Data marts are subsets of data warehouses oriented for specific business functions, such as sales or finance. A data warehouse typically combines information from several data marts in multiple business functions. Yet, a data mart contains data from a set of source systems for one business function.
Kimball vs. Inmon
There are two approaches to data warehouse design, proposed by Bill Inmon and Ralph Kimball. Bill Inmon is an American computer scientist who is recognized as the father of the data warehouse. Ralph Kimball is one of the original architects of data warehousing and has written several books on the topic.
The two experts had conflicting opinions on how data warehouses should be structured. This conflict has given rise to two schools of thought.
The Inmon approach is a top-down design. With the Inmon methodology, the data warehouse is created first and is seen as the central component of the analytic environment. Data is then summarized and distributed from the centralized warehouse to one or more dependent data marts.
The Kimball approach takes a bottom-up view of data warehouse design. In this architecture, an organization creates separate data marts, which provide views into single departments within an organization. The data warehouse is the combination of these data marts.
ETL vs. ELT
Extract, Transform, Load (ETL) describes the process of extracting the data from source systems (typically transactional systems), converting the data to a format or structure suitable for querying and analysis, and finally loading it into the data warehouse. ETL leverages a separate staging database and applies a series of rules or functions to the extracted data before loading.
Extract, Load, Transform (ELT) is a different approach to loading data. ELT takes the data from disparate sources and loads it directly into the target system, such as the data warehouse. The system then transforms the loaded data on-demand to enable analysis.
ELT offers quicker loading than ETL, but it requires a powerful system to perform the data transformations on-demand.
Enterprise Data Warehouse
An enterprise data warehouse is intended as a unified, centralized warehouse containing all transactional information in the organization, both current and historical. An enterprise data warehouse should incorporate data from all subject areas related to the business, such as marketing, sales, finance, and human resources.
These are the core ideas that make up traditional data warehouses. Now, let’s look at what cloud data warehouses have added on top of them.
Cloud Data Warehouse Concepts
Cloud data warehouses are new and constantly changing. To best understand their fundamental concepts, it is best to learn about the leading cloud data warehouse solutions.

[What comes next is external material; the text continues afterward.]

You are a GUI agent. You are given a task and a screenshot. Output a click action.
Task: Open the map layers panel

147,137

Three leading cloud data warehouse solutions are Amazon Redshift, Google BigQuery, and Panoply. Below, we explain fundamental concepts from each of these services to provide you with a general understanding of how modern data warehouses work.
Cloud Data Warehouse Concepts - Amazon Redshift
The following concepts are explicitly used in the Amazon Redshift cloud data warehouse but may apply to additional data warehouse solutions in the future based on Amazon infrastructure.

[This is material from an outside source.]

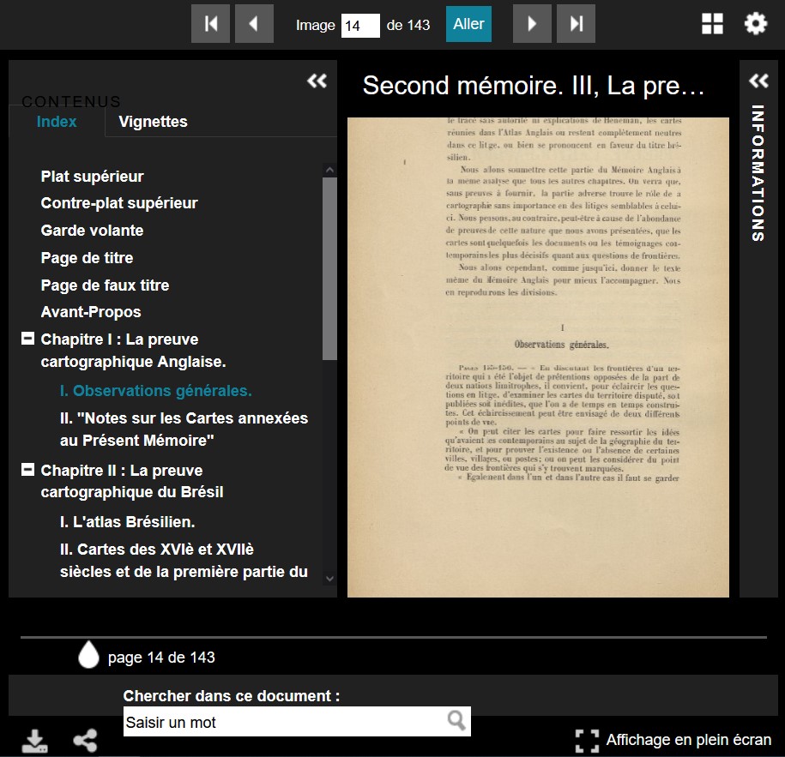Collapse Chapitre II tree node
Viewport: 785px width, 757px height.
coord(27,470)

Amazon Redshift bases its architecture on clusters. A cluster is simply a group of shared computing resources, called nodes.
Nodes are computing resources that have CPU, RAM, and hard disk space. A cluster containing two or more nodes is composed of a leader node and compute nodes.
Leader nodes communicate with client programs and compile code to execute queries, assigning it to compute nodes. Compute nodes run the queries and return the results to the leader node. A compute node only executes queries that reference tables stored on that node.
Amazon partitions each compute node into slices. A slice receives an allocation of memory and disk space on the node. Multiple slices operate in parallel to speed up query execution time.
Redshift uses columnar storage, enabling better analytic query performance. Instead of storing records in rows, it stores values from a single column for multiple rows. The following diagrams make this clearer:
Columnar storage makes it possible to read data faster, which is crucial for analytical queries that span many columns in a data set. Columnar storage also takes up less disk space, because each block contains the same type of data, meaning it can be compressed into a specific format.
Compression reduces the size of the stored data. In Redshift, because of the way data is stored, compression occurs at the column level. Redshift allows you to compress information manually when creating a table, or automatically using the COPY command.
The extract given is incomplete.